Altered gut microbiota is responsible for pancreatic cancer progression. a. High-fat diet intake alters the gut microbiota composition. Altered gut microbiota secrete lipopolysaccharides (LPS), which enters circulation by damaging intestinal tight junction proteins. Circulatory LPS then binds to the toll like receptor on immune cells to recruit MyD88 or TRIF adaptor molecules. These molecules further activate MAPK and NF-κB pathways to activate  several inflammatory cytokines, leading to cancer cell proliferation. b. Short-chain fatty acids (SCFAs) are released from resistant starch by the gut microbiota that enters the circulation. Afterward, SCFAs bind to G-protein-coupled receptors to activate the MAPK signaling pathway, triggering cancer cell proliferation.

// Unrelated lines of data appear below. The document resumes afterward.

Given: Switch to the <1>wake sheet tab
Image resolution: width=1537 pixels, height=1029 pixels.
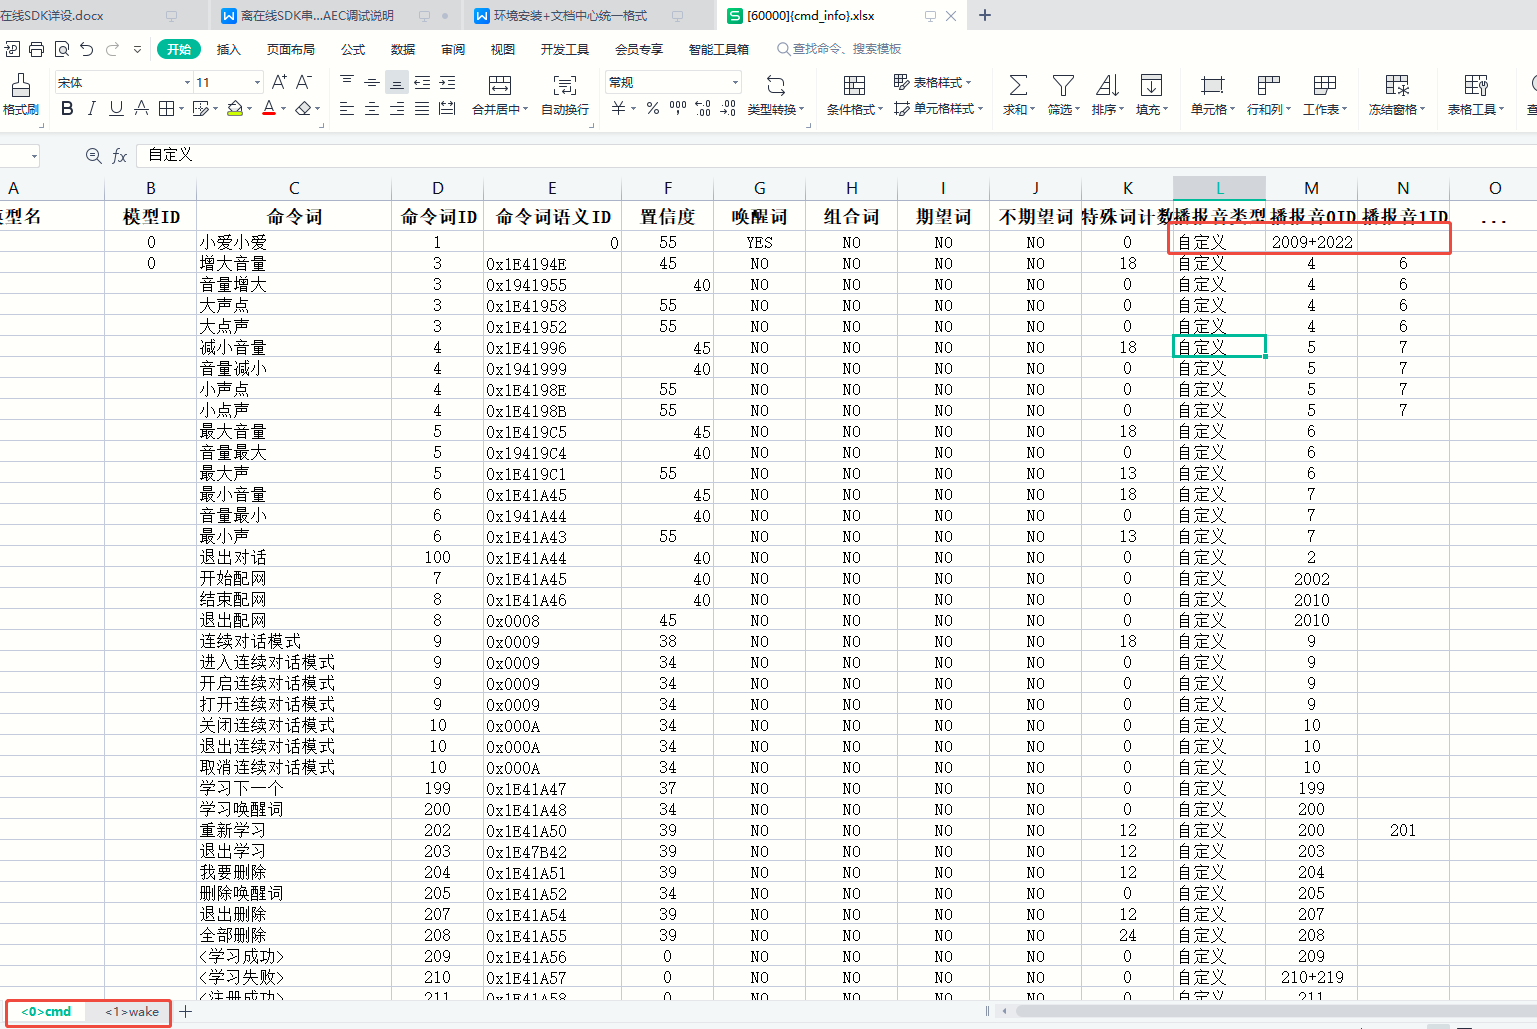Looking at the screenshot, I should [x=132, y=1012].
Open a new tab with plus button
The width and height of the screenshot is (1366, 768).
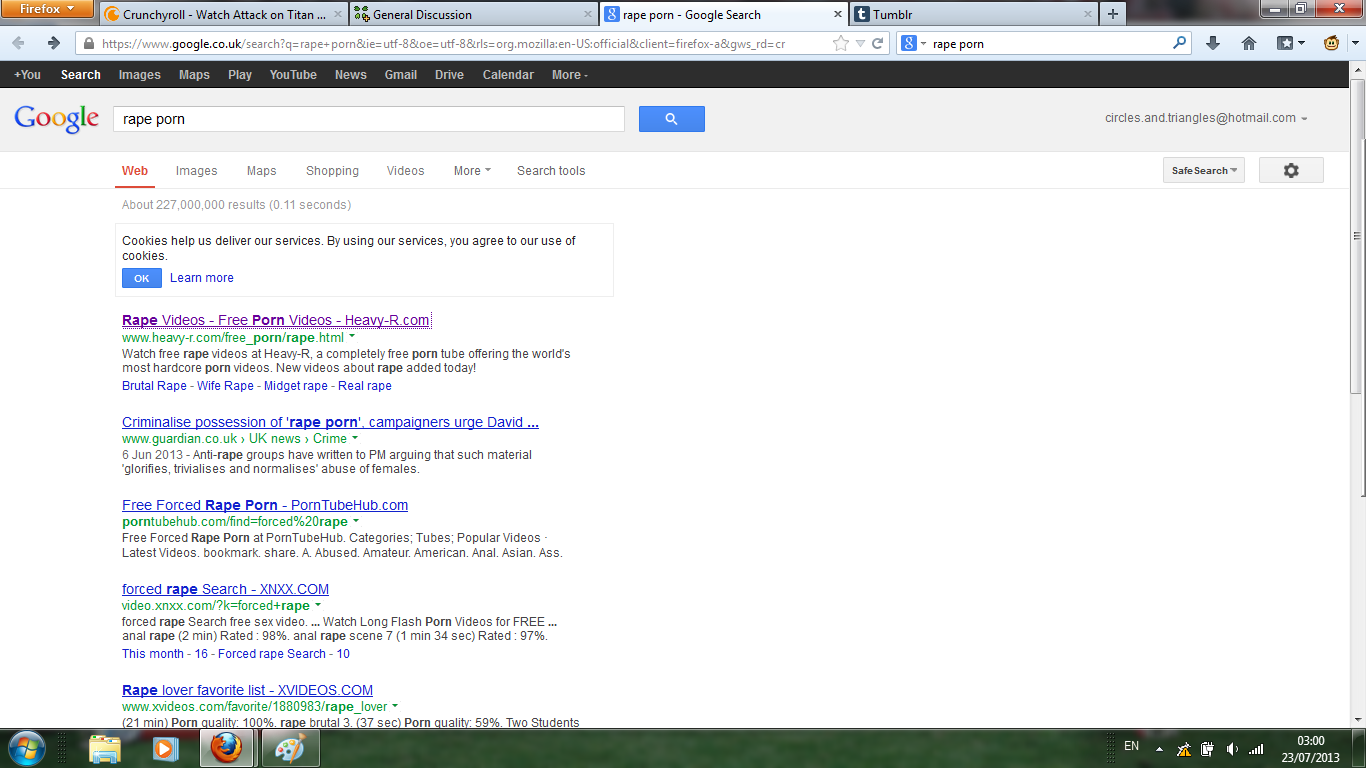click(1112, 14)
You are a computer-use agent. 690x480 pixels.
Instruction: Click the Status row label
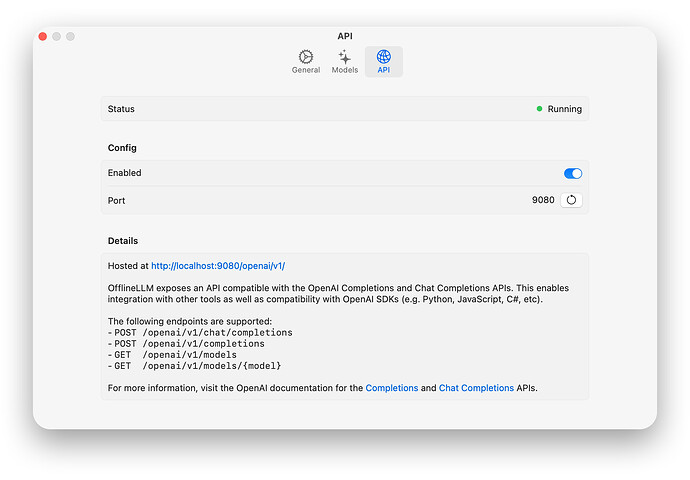[121, 109]
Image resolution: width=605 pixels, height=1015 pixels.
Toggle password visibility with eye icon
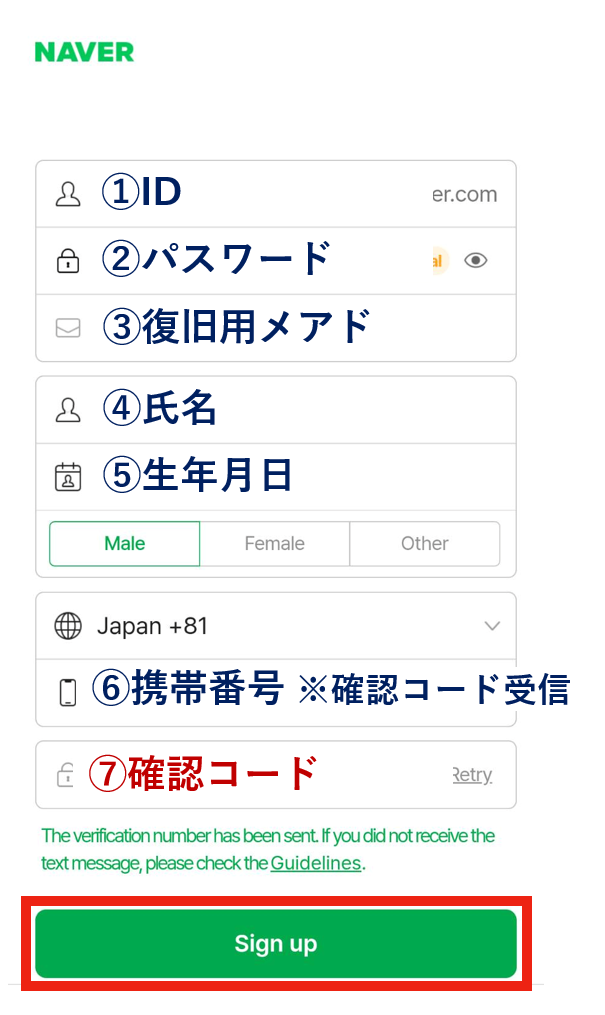(x=476, y=261)
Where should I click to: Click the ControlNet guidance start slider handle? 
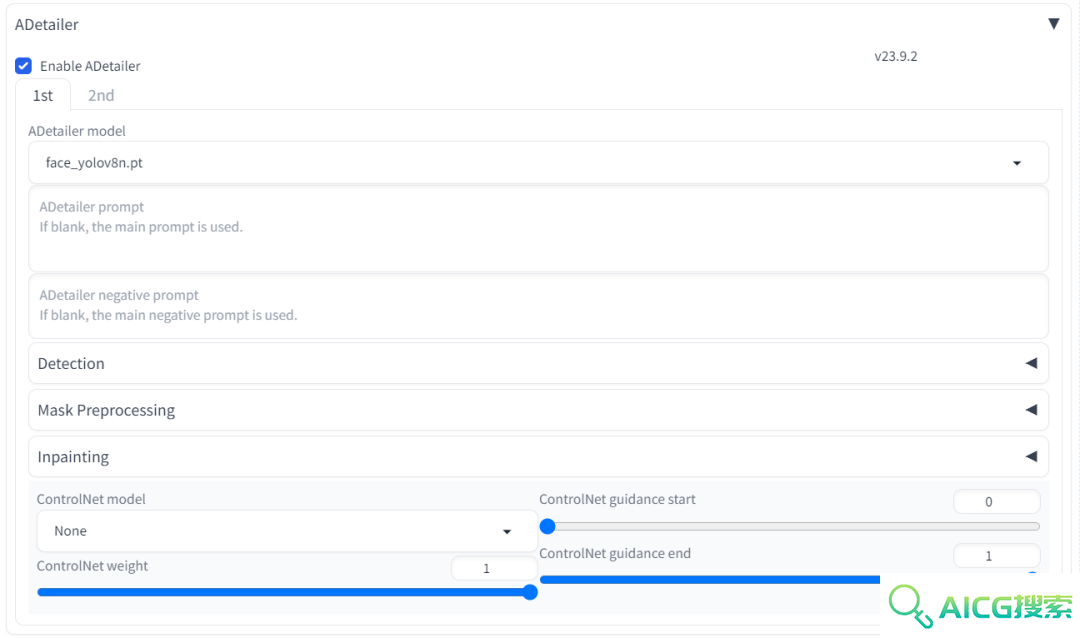(x=548, y=526)
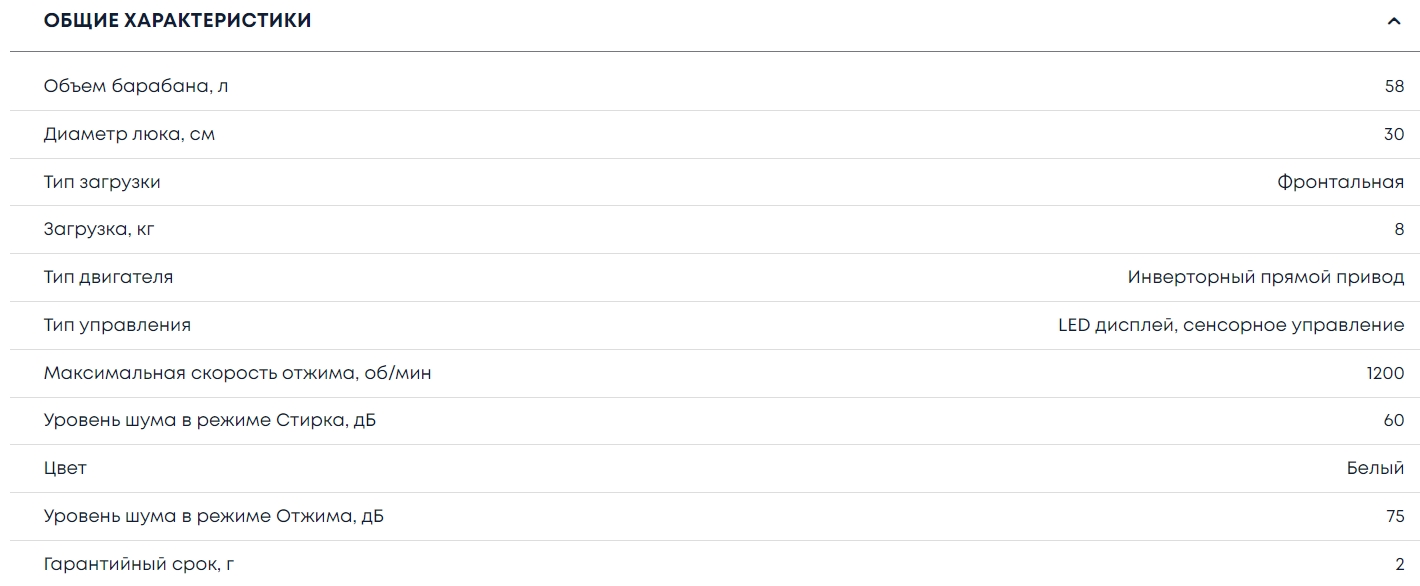Click the spin noise value 75
1420x586 pixels.
point(1394,516)
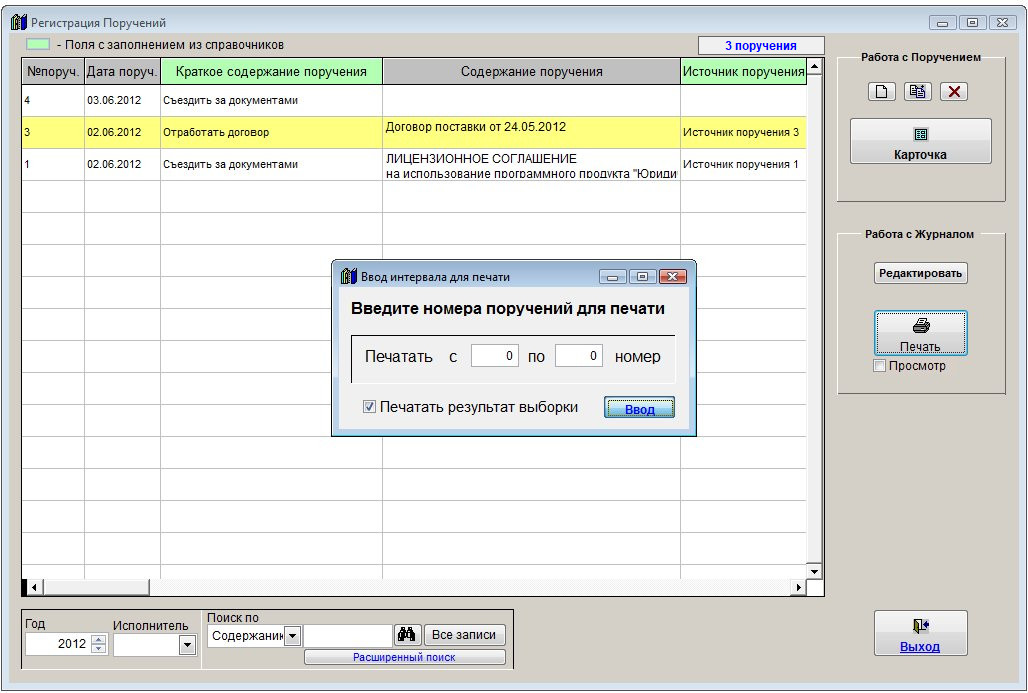This screenshot has height=693, width=1028.
Task: Expand the Исполнитель dropdown
Action: pyautogui.click(x=187, y=646)
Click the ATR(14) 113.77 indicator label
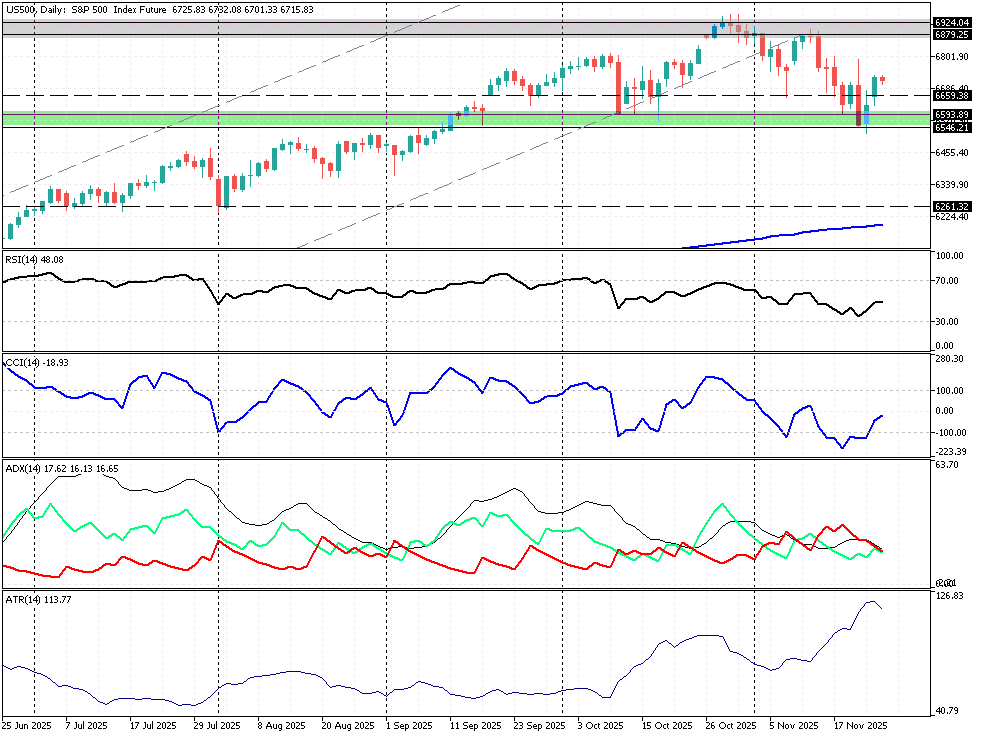Screen dimensions: 983x737 tap(39, 599)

In general, pancreatic tumors depend on carbohydrate metabolism for their survival, growth and resistance to chemotherapy. Dietary carbohydrates are usually fully metabolized in the small intestine, with the exception of resistant starch. Gut microbiota further process the starch in the large intestine through fermentation, and as a result, short-chain fatty acids (acetate, butyrate and propionate) are released. Resistant starch by avoiding degradation in small intestine imparts several health benefits via decreasing circulatory glucose levels, body weight, and inflammation without causing any side effects [89]. Interestingly, media engineered to mimic resistant starch (low glucose concentration) decreased PC cell proliferation compared with control media. The decrease in cell proliferation is due to down-regulation of ERK and mTOR signaling (Fig. 3). Similarly, mice bearing sub-cutaneous PC tumors fed a resistant starch diet showed lower tumor weight than controls on a normal diet. Additionally, resistant starch also inhibits the growth of inflammation-causing organisms including Bacteroides acidifaciens, Ruminococcus gnavus, Clostridium cocleatum and Escherichia coli in mice by modulating gut microbiota [90].

Early metastasis (primarily at lymph nodes and liver) and chemoresistance are responsible for PC aggressiveness. However, treatment with gemcitabine, first line therapy for metastatic PC, results in altered gut microbiota, which affects PC growth. Administration of gemcitabine in nude mice bearing subcutaneous PC cell line tumors leads to increased growth of Proteobacteria and Akkermansia muciniphila, which potentiate inflammation and/or mucin degradation. The imbalance of gut microbiome due to gemcitabine treatment also disrupts the intestinal integrity; this, in turn, favors the entry of microorganisms or their components into the circulation to reach distant organs. In the pancreas, the microbe-associated molecular patterns (such as LPS and endotoxins) on the microbial surfaces bind to TLRs, activating inflammation through NF-kB signaling. In addition, gemcitabine-treated mice have greater LPS-induced inflammation and lower levels of inosine (a naturally occurring metabolite of adenosine), which has anti-inflammatory and immunosuppressive effects [91]. Furthermore, fecal microbiota obtained from KPC mice was recolonized into antibiotic treated WT mice which shows higher bacterial population access into the pancreas. Ablation of gut microbiota in PtflaCre; LSL-KrasG12D (KC) mice by oral antibiotics were recolonized with feces derived from WT or KPC mice and pancreatic tumor growth acceleration was observed in KPC derived feces only. Similarly, recolonization of feces (from KPC animal bearing pancreatic tumors) in germ free (GF)-KC mice shows increased pancreatic tumor growth as compared to GF-WT mice. This tumor acceleration might be associated with a decrease in activated T-cell infiltration in GF condition. They hypothesized that antibiotic treatment results in an increased intratumoral CD8:CD4 T-cell ratio which activates immunogenicity in PC. Future studies are warranted to identify microbial signatures that influence growth of PC tumors [92]. Taken together, a better understanding of the role of gut microbiota in PC tumor progression could open up new avenues in PC therapy development.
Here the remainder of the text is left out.